Key performance advancements in FFOCM have largely been the result of increased FWC and framerates in CMOS cameras. Though the current state-of-the-art FFOCM system has a purpose-built CMOS camera with a FWC of 2e6 electrons, to avoid detector saturation, the illumination source intensity is still operated well below the Maximum Permissible Exposure (MPE). For example, recent work in FFOCM employed an incident fluence of about 7% of the Maximum Permissible Exposure (MPE), which leaves opportunity for increased SNR if the detector had an even higher FWC.


The purpose-built CMOS camera used in the work referenced above has 1440×1440 pixels and a frame rate of 720 fps, which is adequate to capture subcellular dynamics. Nonetheless, overall system performance is still limited by the visible wavelength employed and the limited FWC. A preliminary search of imagers with responsivity within the biological window (e.g. NIR wavelengths) yielded only imagers with frame rates below 100 Hz.
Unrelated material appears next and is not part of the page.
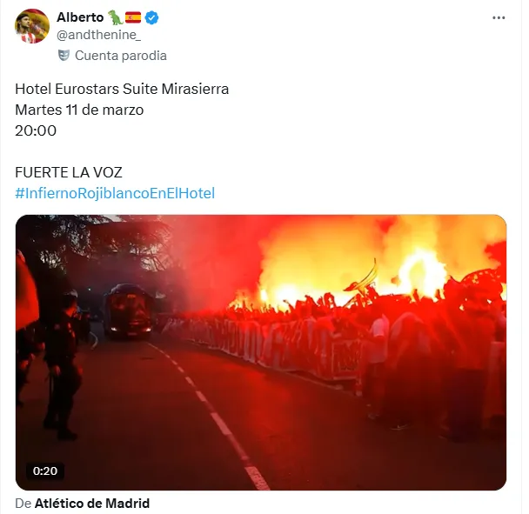Play the flare video thumbnail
Accordingly, various embodiments of the disclosure provide interferometric imaging systems which improve on prior systems, including having an imaging device which has one or more of increased well capacity, high frame rates, and/or detection in the IR/NIR range. In particular embodiments, the disclosed systems take advantage of several unique features of the Lincoln Laboratory-developed Digital Focal Plane Array (DFPA) to deliver an imaging technology not possible with current sensors. These features include:

    • 1. virtually unlimited well capacity (as set by the bit-depth of the in-pixel counter(s) OR by allowing the counter to roll over, further extending the effective well-depth),
    • 2. In-pixel computation which among other capabilities, can remove DC bias,
    • 3. readout times sufficient to support a frame rate of at least 1 kHz (to provide real-time imaging capability),
    • 4. ability to select which waveband to use for imaging, including: (a) near infrared (NIR)/shortwave infrared (SWIR) when hybridized with an InGaAs detector), and/or (b) visible waveband when hybridized with a CMOS detector,
    • 5. on-board pixel shifting (enabling spatial filtering and image stabilization),
    • 6. ability to read while integrating.
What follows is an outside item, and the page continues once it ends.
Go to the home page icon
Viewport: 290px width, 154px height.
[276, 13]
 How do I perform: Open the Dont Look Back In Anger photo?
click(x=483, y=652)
Nevertheless, while the above features may be desirable for certain implementations that incorporate the DFPA, in various embodiments certain features may become less important. For example, depending on factors such as the volume being imaged, readout circuitry bus speed, necessary signal strength, etc., a frame rate of at least 1 kHz may be less important in some instances.


With the DFPA employed as the imager in embodiments of a purpose-built Full-field Optical Coherence Microscopy (FFOCM) system, the speed will be sufficient for in vivo imaging as well as for direct observation of subcellular metabolic functions, at depths of approximately 4 mm or deeper.
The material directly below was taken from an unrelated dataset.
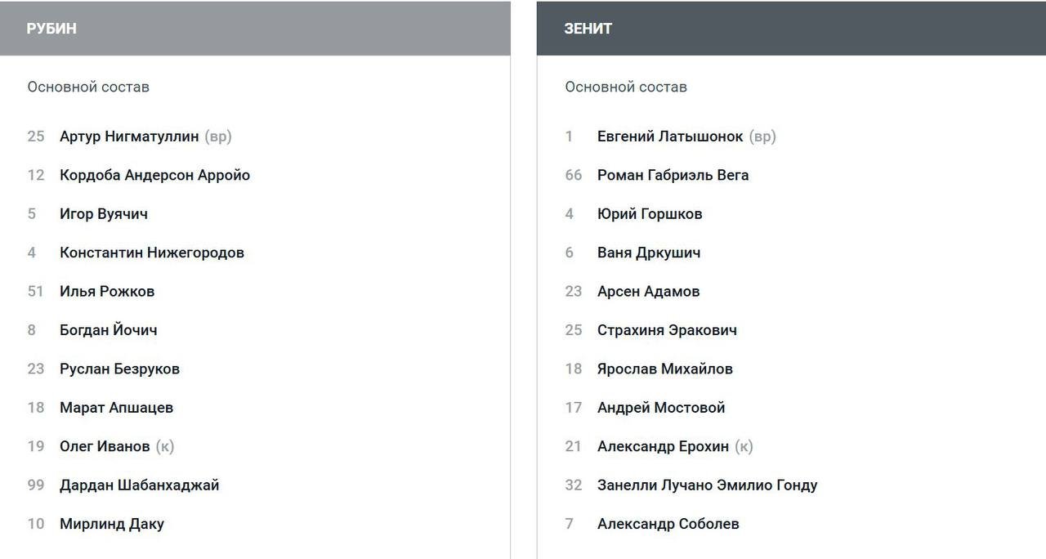
Task: Click the РУБИН team header
Action: (51, 29)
Various embodiments of the disclosed procedures may transform numerous facets of healthcare delivery and research, including the study of progressive drug effects on living cells as enabled by time-series analysis (aka. dynamic OCT) of subcellular activity, comprehensive in vivo “biopsies” free of spatial sampling errors, and determination of tumor boundaries during resection. In some embodiments, the imaging capability may be combined with artificial intelligence (AI) analysis for more comprehensive automated screening and diagnosis.


As described herein, the limiting component for FFOCM systems has been and continues to be the camera technology. Advancements have sought to increase the camera full-well capacity and frame rate, but the architecture of the camera has largely remained constant. As a result, the full-well capacity has been limited by the size of the pixel capacitor. Though this capacitor size has increased, it still yields a dynamic range that is orders of magnitude lower than achieved by the fundamentally different approach that the DFPA technology uses by counting photoelectrons via a counter in each pixel. In addition, traditional camera architectures do not offer on-camera pixel shifting or up/down counting (e.g. to AC-couple the light). Though CMOS (e.g. visible waveband) cameras are inexpensive and can have fast frame rates, commercial InGaAs cameras (e.g. operating in the near-infrared waveband) tend to have lower frame rates and have costs on the order of $10-$80, and have lower FWC. While it may be possible to compensate for the deficiencies of certain cameras by increasing the gain, this can come at the cost of bit-resolution due to the increased number of electrons per bit.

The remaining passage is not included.